● **YOUR TASK**:
Once you have located the line containing "Click the Port field showing 25" in the material below, return it exactly along with each line after it through the line containing "Open the Equipment".

● **SOURCE INFORMATION**:
= = = = = = =

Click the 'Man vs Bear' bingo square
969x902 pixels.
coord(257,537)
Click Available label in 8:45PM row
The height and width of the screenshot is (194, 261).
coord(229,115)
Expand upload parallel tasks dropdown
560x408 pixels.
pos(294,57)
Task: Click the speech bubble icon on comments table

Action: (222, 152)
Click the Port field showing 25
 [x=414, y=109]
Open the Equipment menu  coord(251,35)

= = = = = = =

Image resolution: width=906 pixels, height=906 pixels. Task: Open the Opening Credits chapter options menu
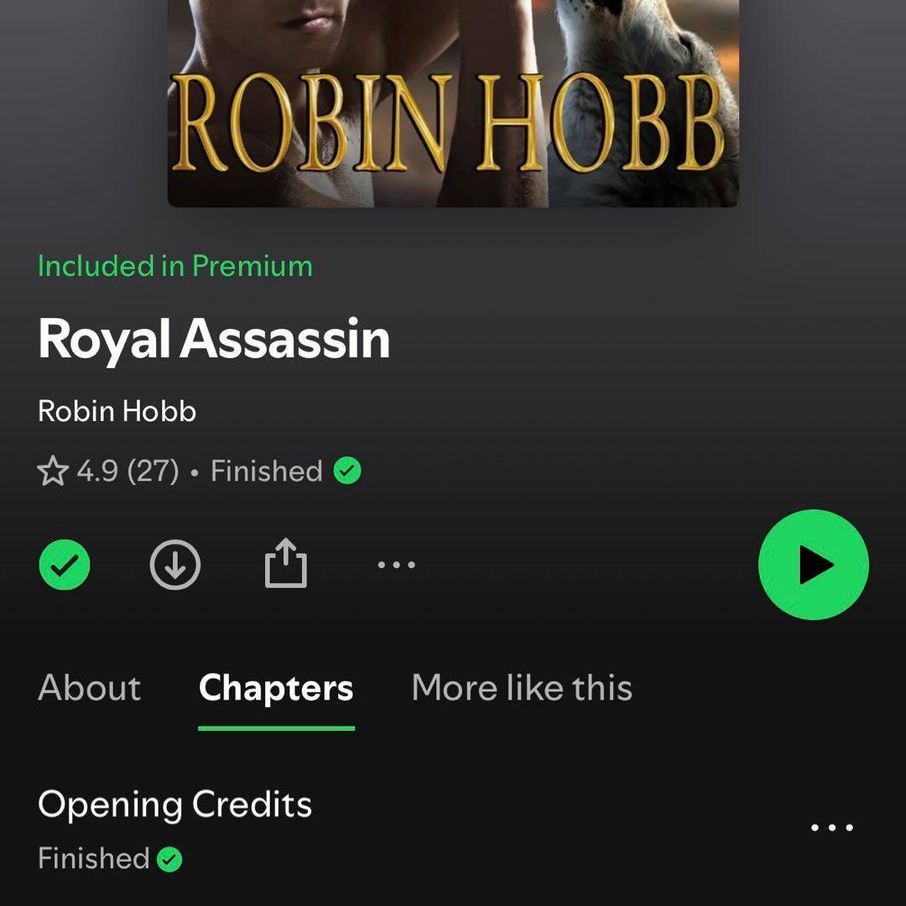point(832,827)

= = = = = = =

● **TASK SOLUTION**:
Click the Port field showing 25
 [x=414, y=109]
Open the Equipment menu  coord(251,35)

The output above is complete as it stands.